▸ **EXERCISE DIRECTIONS**:
The output must be exactly the lines from the "Image resolution: width=1633" line through the end of the listing below, with no picture included.

▸ **THE DATA**:

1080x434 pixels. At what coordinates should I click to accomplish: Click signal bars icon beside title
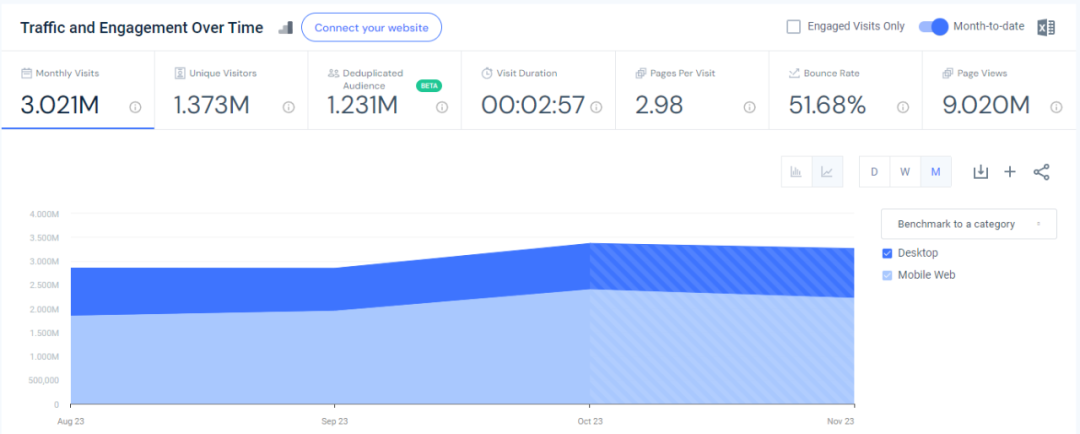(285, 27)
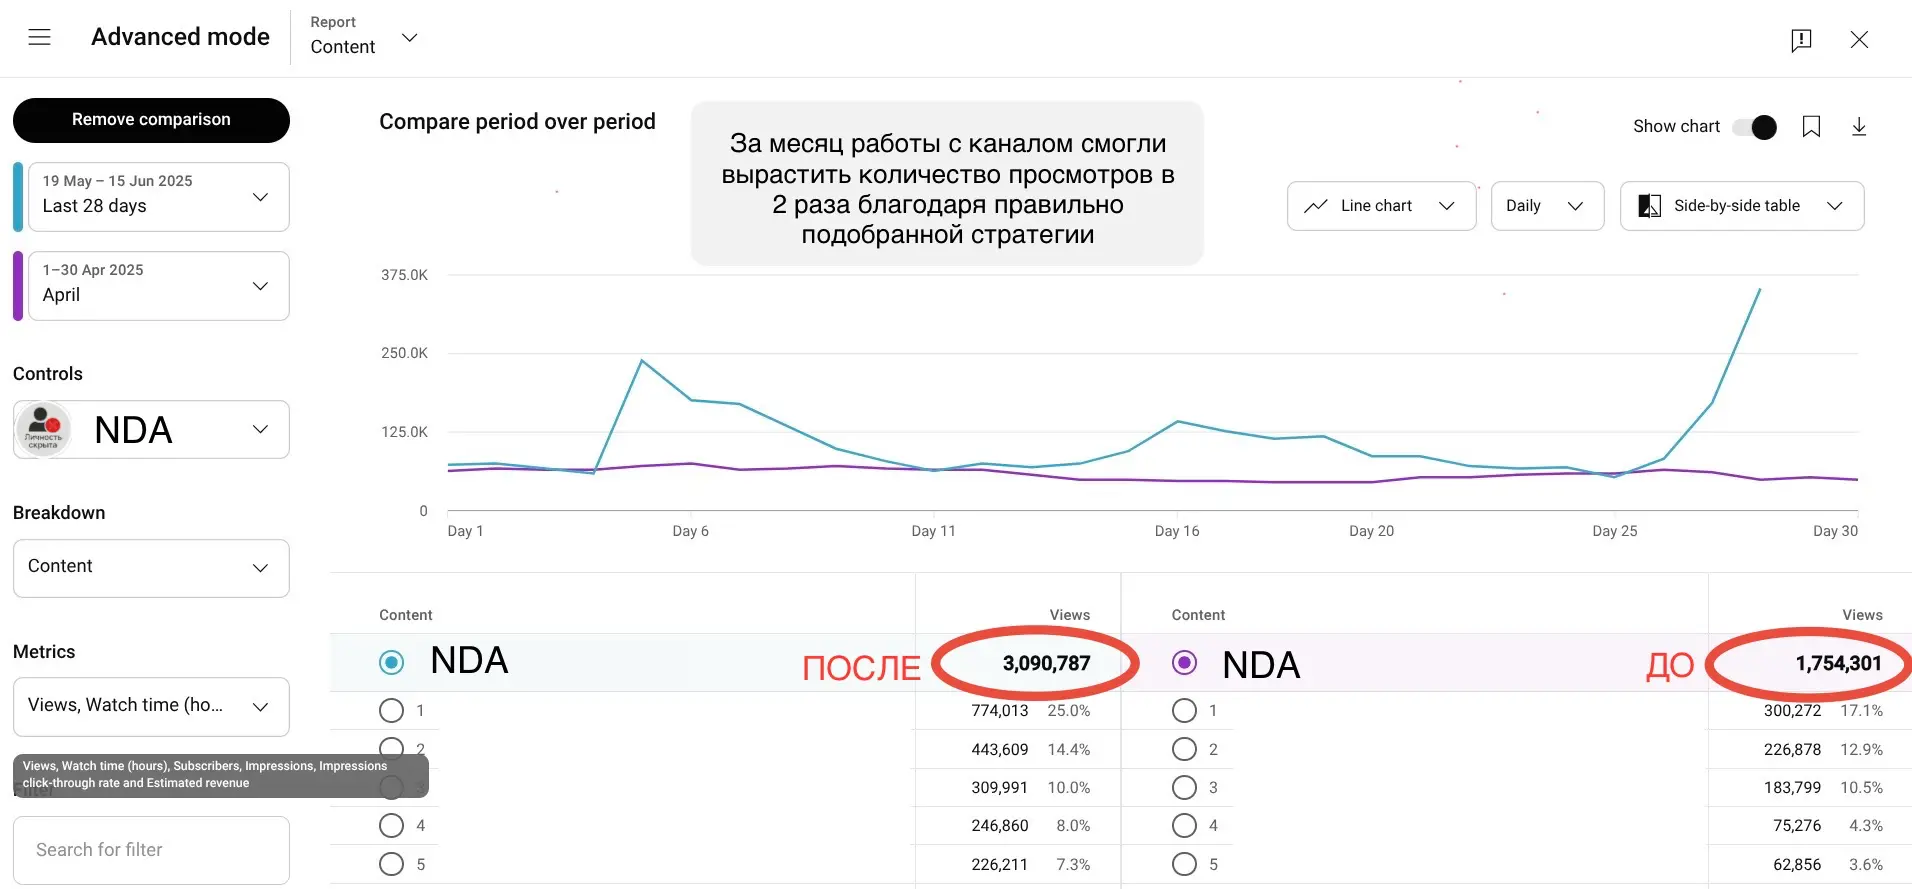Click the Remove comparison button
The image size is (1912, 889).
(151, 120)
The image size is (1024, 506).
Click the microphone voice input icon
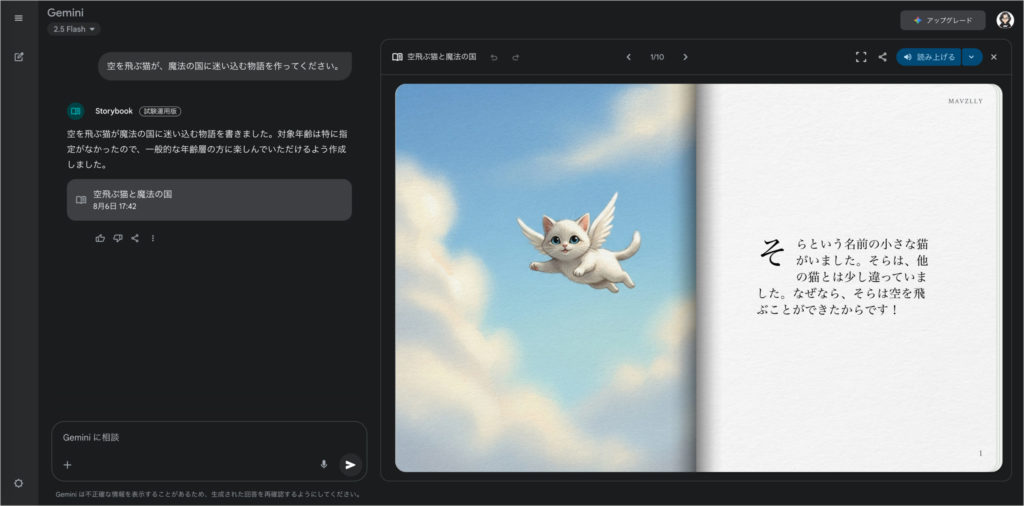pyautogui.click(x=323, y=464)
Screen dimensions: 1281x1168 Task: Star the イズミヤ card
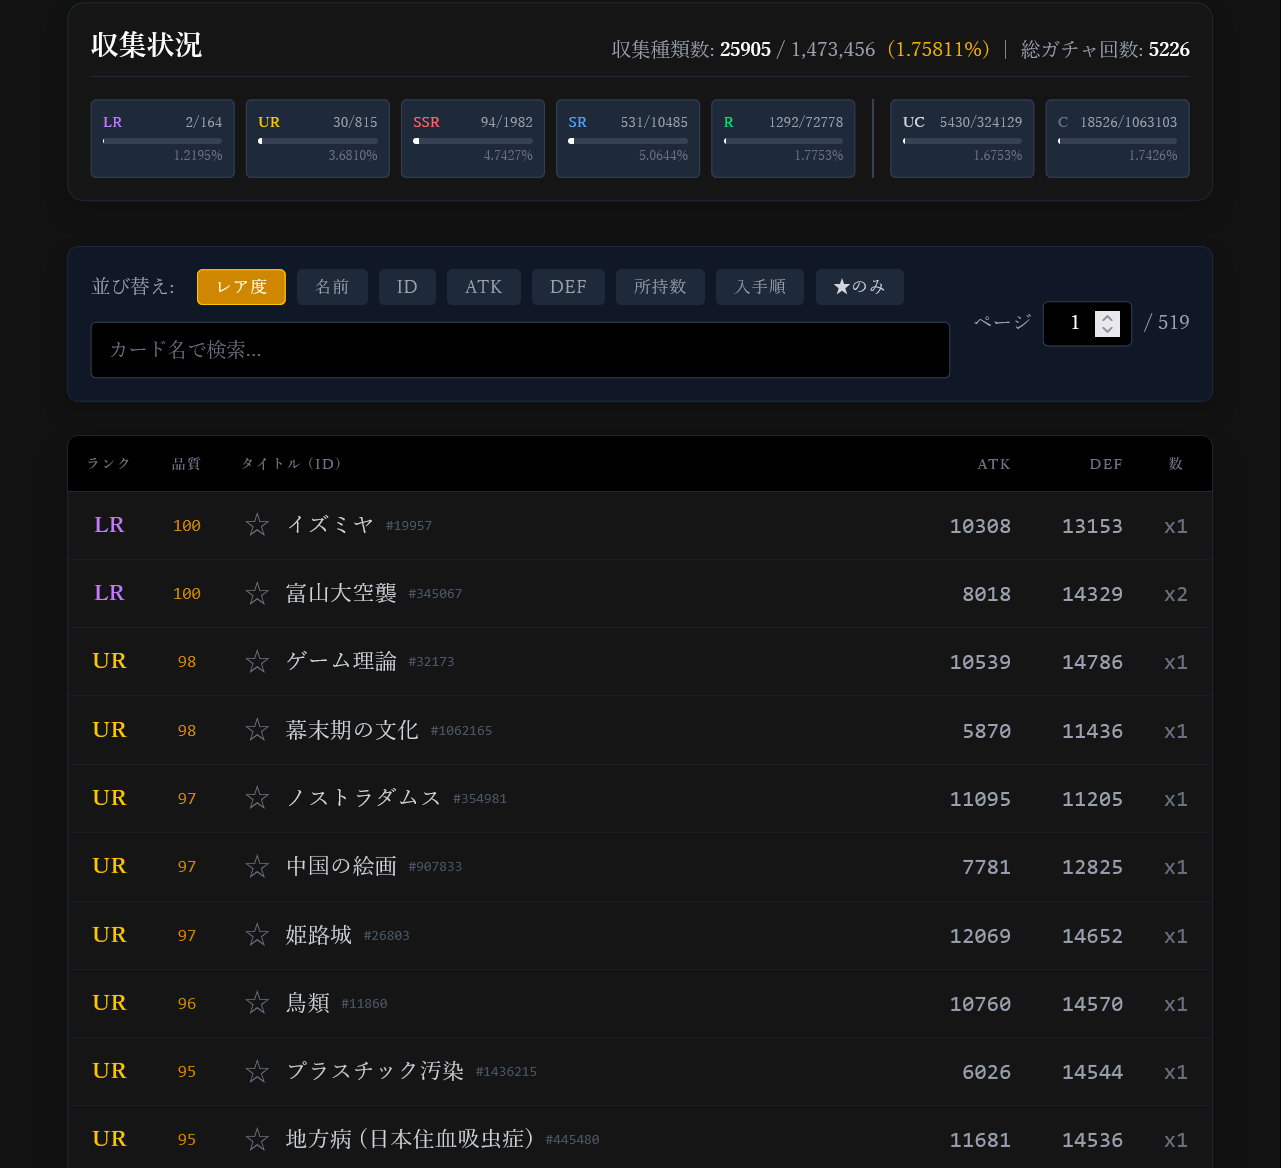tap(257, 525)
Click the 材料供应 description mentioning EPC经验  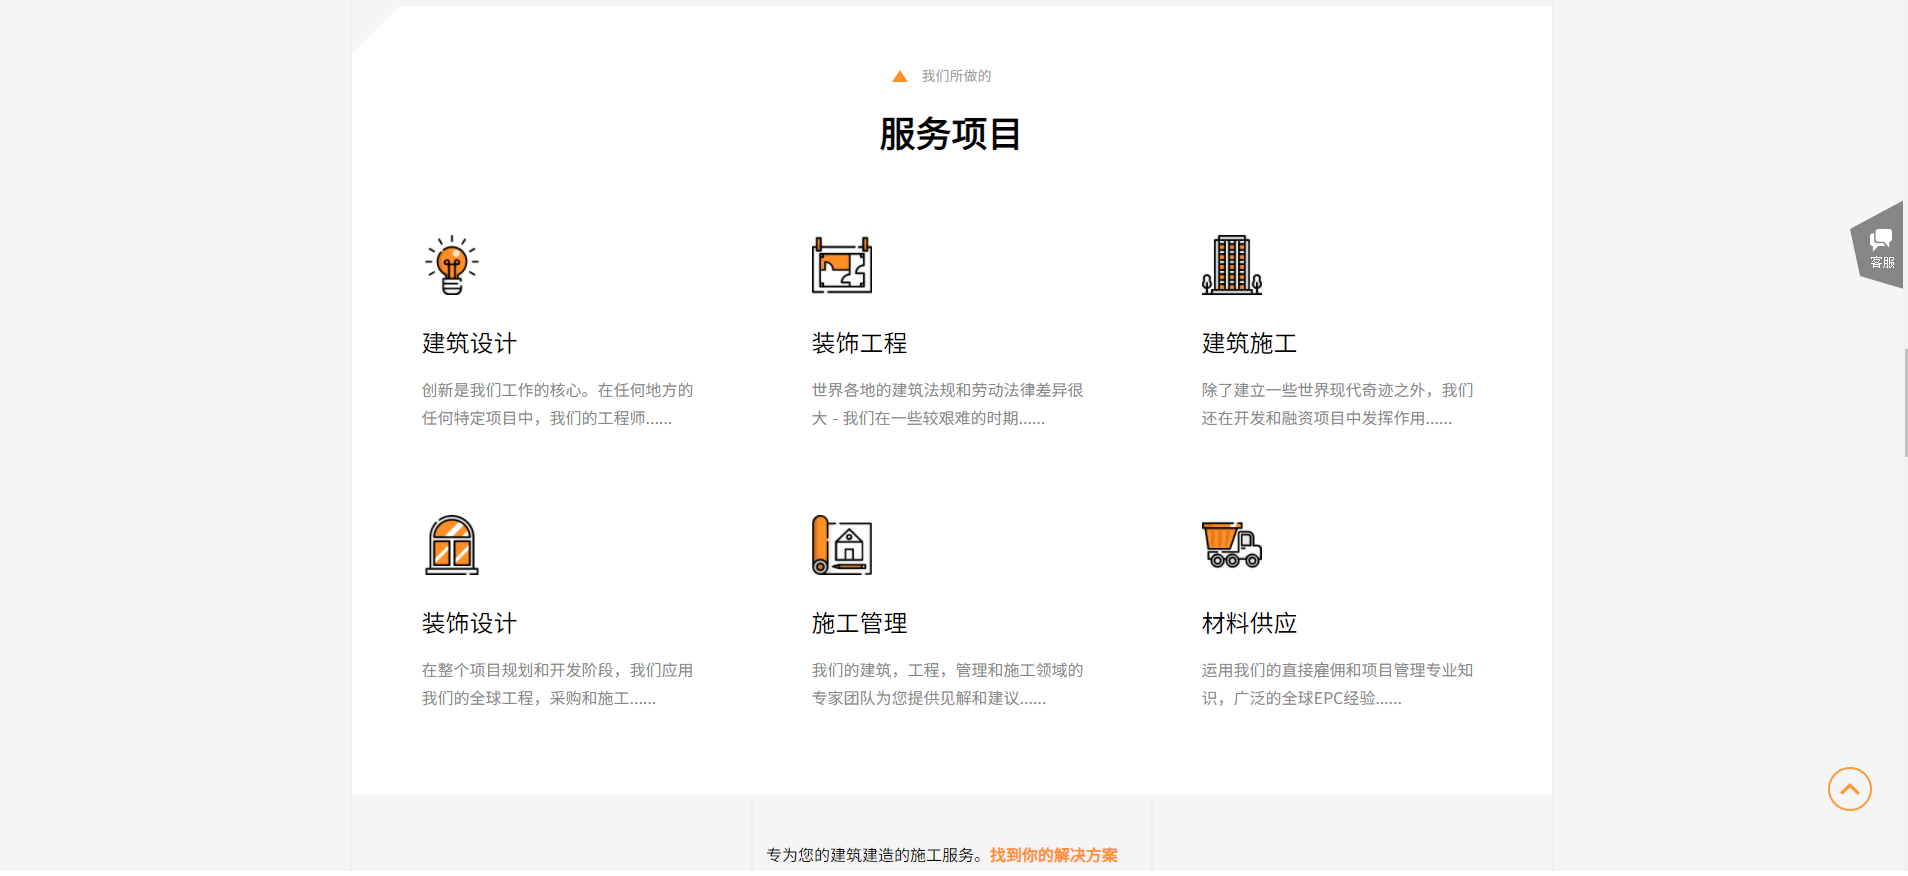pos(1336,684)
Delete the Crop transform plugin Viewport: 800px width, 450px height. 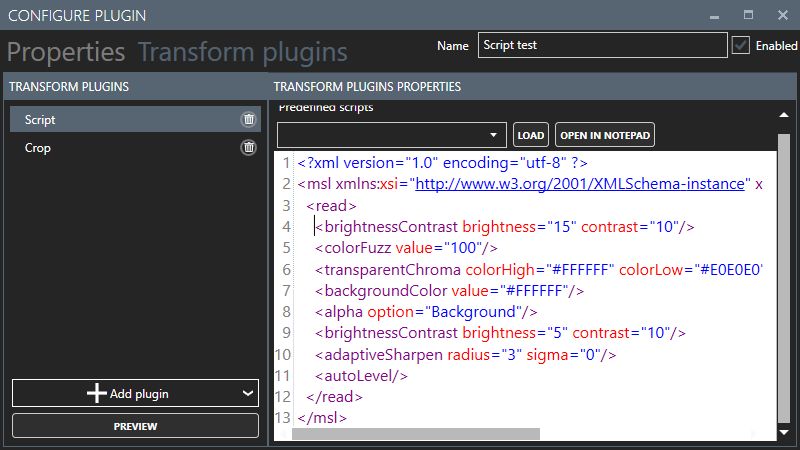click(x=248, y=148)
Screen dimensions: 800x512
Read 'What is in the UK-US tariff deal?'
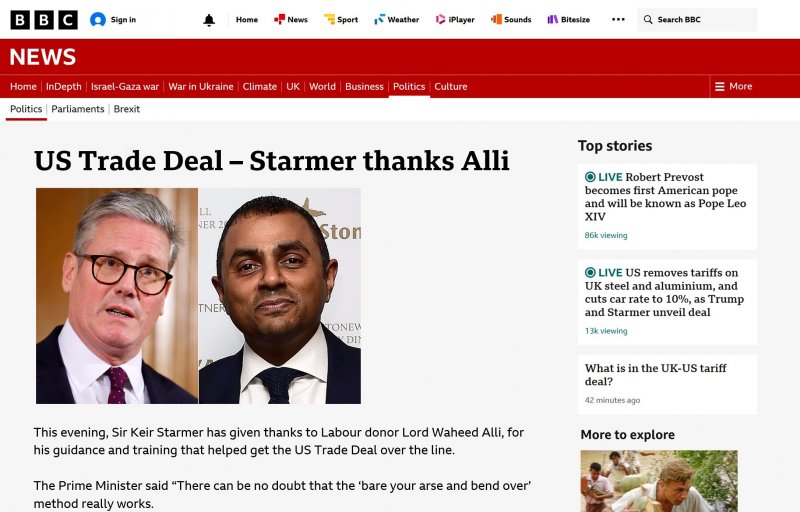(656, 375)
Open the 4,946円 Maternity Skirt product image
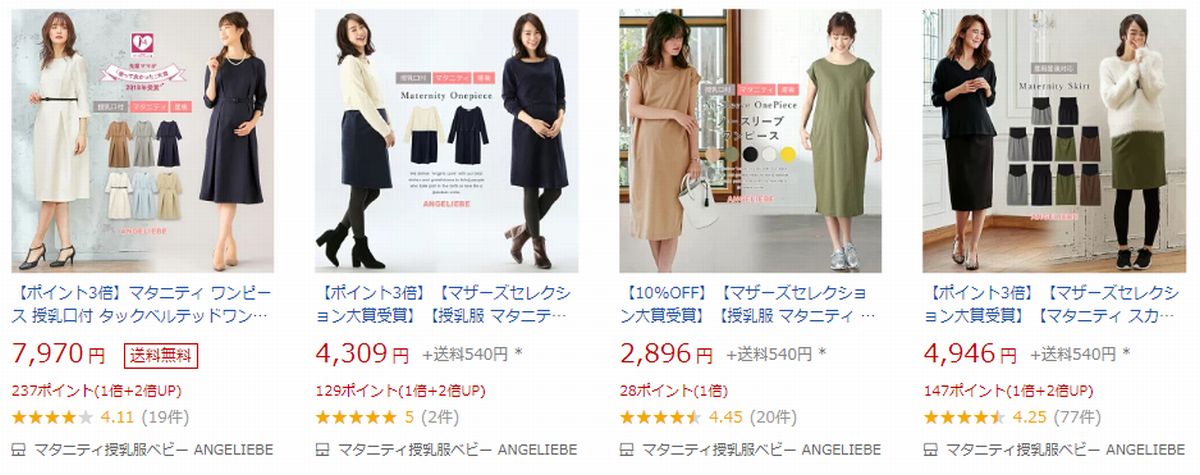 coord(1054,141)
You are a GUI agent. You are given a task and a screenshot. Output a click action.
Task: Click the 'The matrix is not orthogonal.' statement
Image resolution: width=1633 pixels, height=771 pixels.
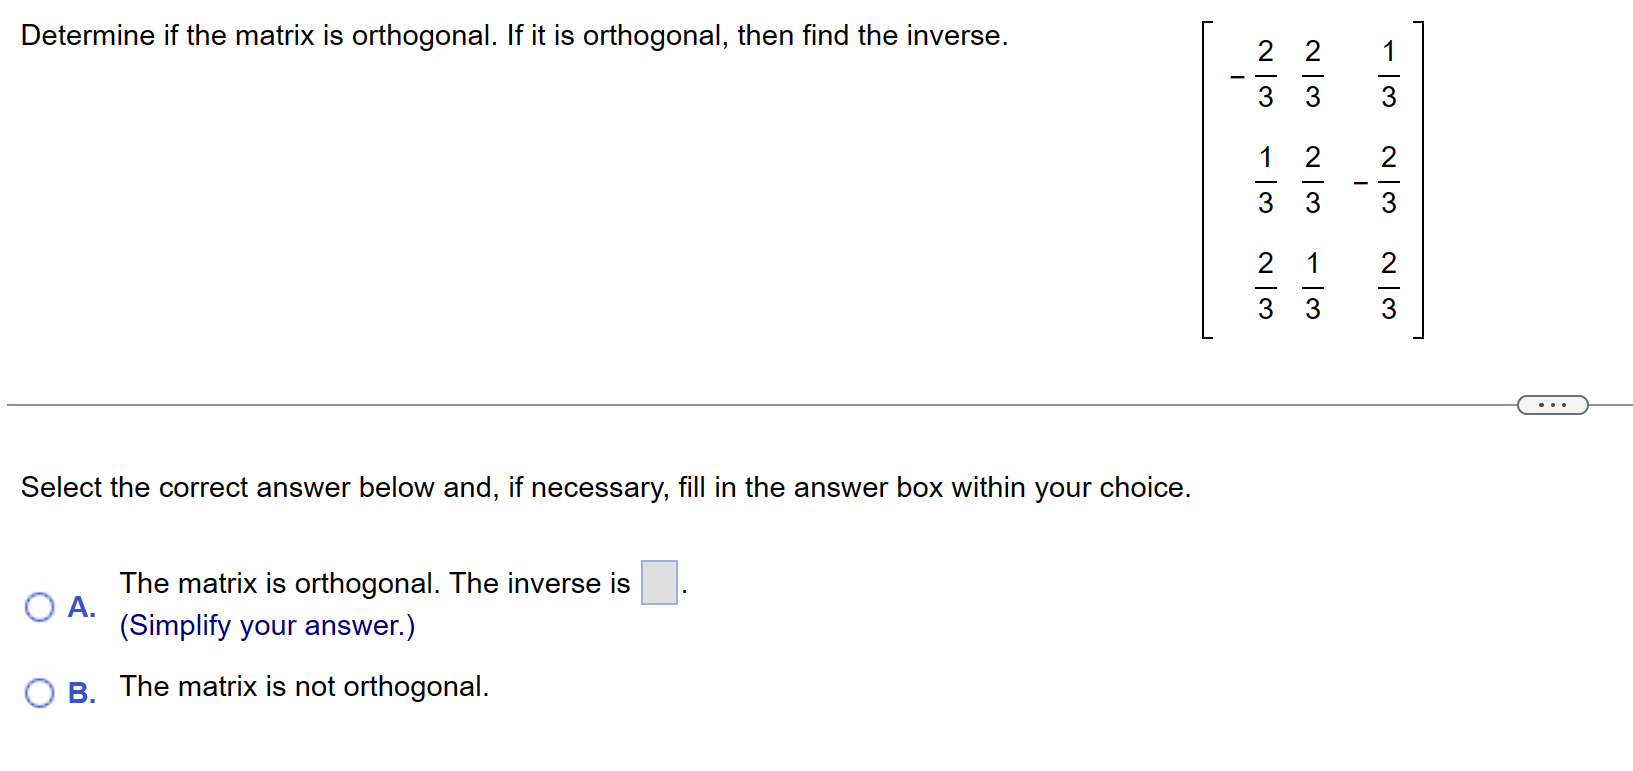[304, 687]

▸ **ANSWER BOX**:
Image resolution: width=1633 pixels, height=771 pixels.
[304, 687]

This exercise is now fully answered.